Nick's response shows that he is beginning to learn from his earlier mistakes:

"(Mr Bone) still struggles to get coalition . . . .we have a government of two parties that must compromise. That is different to one party governments.  It might lead to anomalies, glitches and innovations in this venerable place that he finds unwelcome.  I suspect it will be repeated a lot in the future."

That's a far cry from the rose-garden love in.  You've been a slow learner, Nick, but now let's hear the distinctive Liberal Democrat voice on the disastrous economic policy and the shameful cuts in welfare taking place, embarrassingly on the 70th Anniversary of the publication of Beveridge Report.

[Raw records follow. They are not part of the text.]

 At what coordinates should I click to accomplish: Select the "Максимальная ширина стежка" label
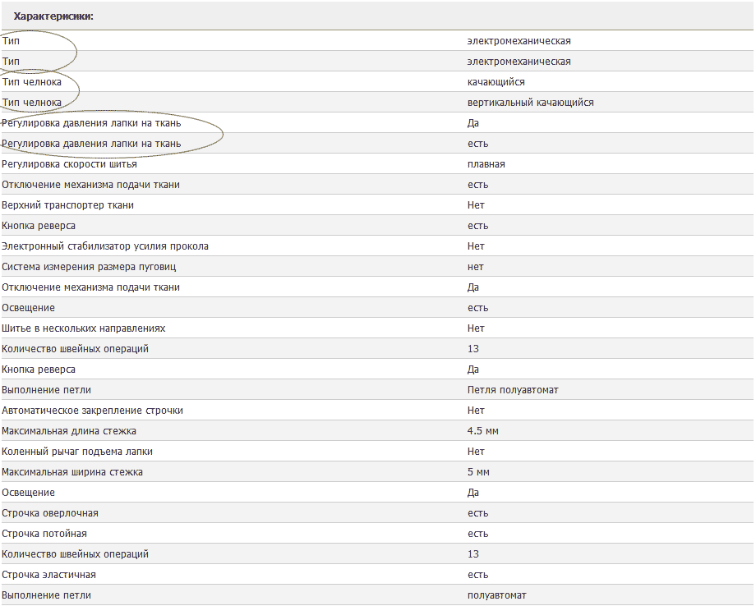(72, 472)
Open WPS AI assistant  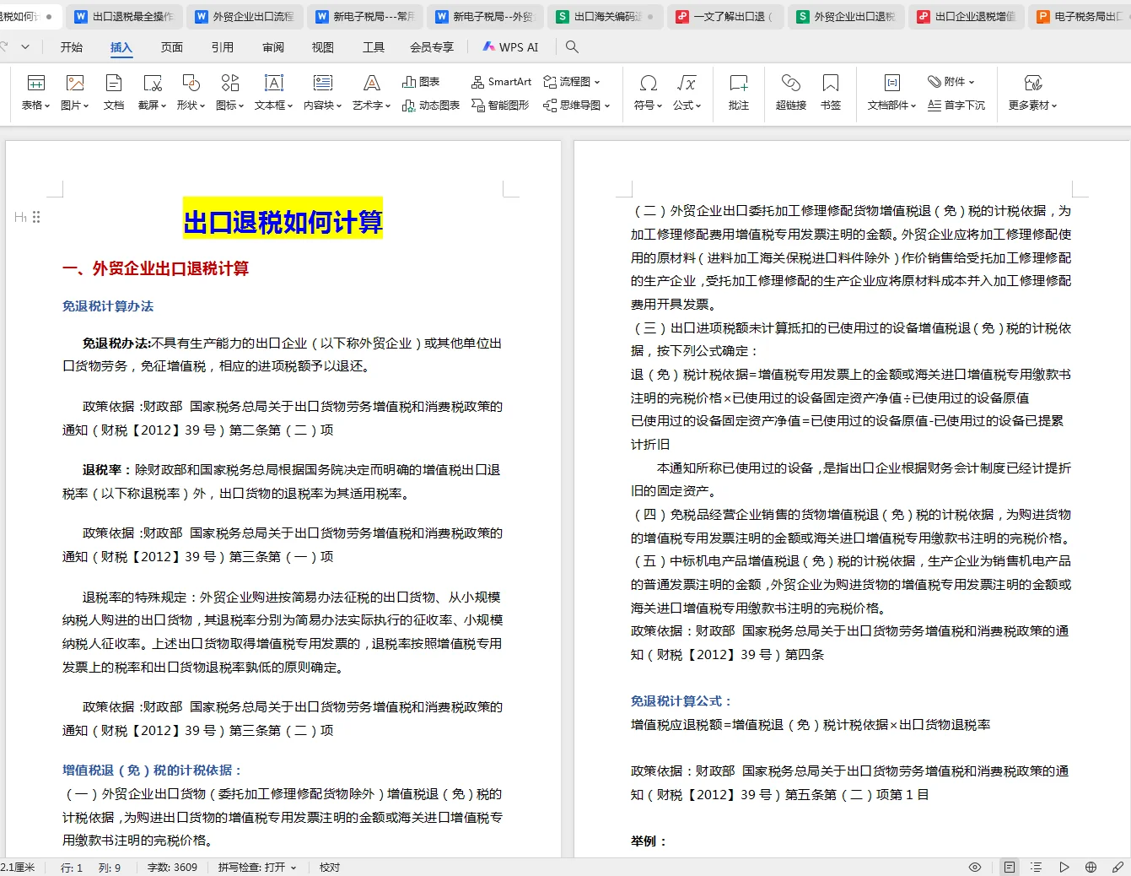(x=510, y=47)
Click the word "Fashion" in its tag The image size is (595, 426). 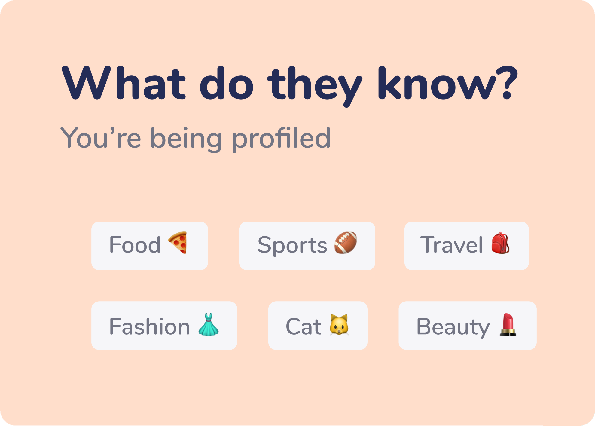point(150,326)
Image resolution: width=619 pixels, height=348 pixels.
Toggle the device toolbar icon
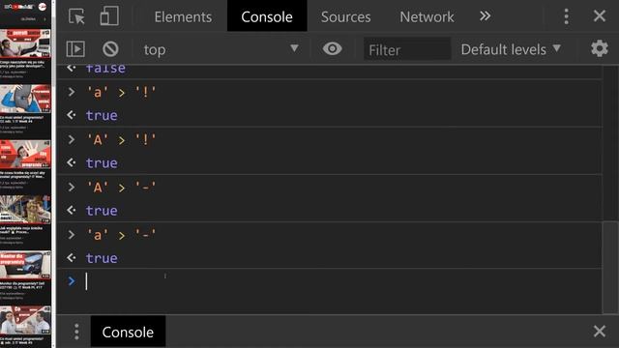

Another thing I, and I expect the bulk  of the public, fail to understand is why the government should spend £5 million or more on an enquiry that they themselves set up and then reject its central finding.  Time and again the press barons have promised to regulate themselves  more effectively and each time self-regulation  failed.  The right-wing papers are screaming that they must remain unfettered in order to be defenders of the freedom of speech.  What they are really defending is their ability to pry into people's private affairs in order to make money out of any salacious gossip they can find.  Legal underpinning of sanctions is necessary to haul them into line.

4 comments:

  1. I am afraid that most people do not understand the arcane arguments about statutory support and precedents, and regard the whole matter as rather abstruse.It provides a field day for journalists to pontificate about the freedom of opinion which they have so severely abused. What was an expedient on Cameron's part to take the heat out of a scandal has now become a grandiose constitutional issue so that the expensive conclusions can be high-mindedly ignored. Coalition implies agreement so that when genuine differences amerge it is bound to fail. It certainly has not done much for the Lib Dem electoral appeal: in the recent by-elections they averaged 4% support. Clegg and Cable must enjoy the shreds of power now for they are certain to lose it at the next general election.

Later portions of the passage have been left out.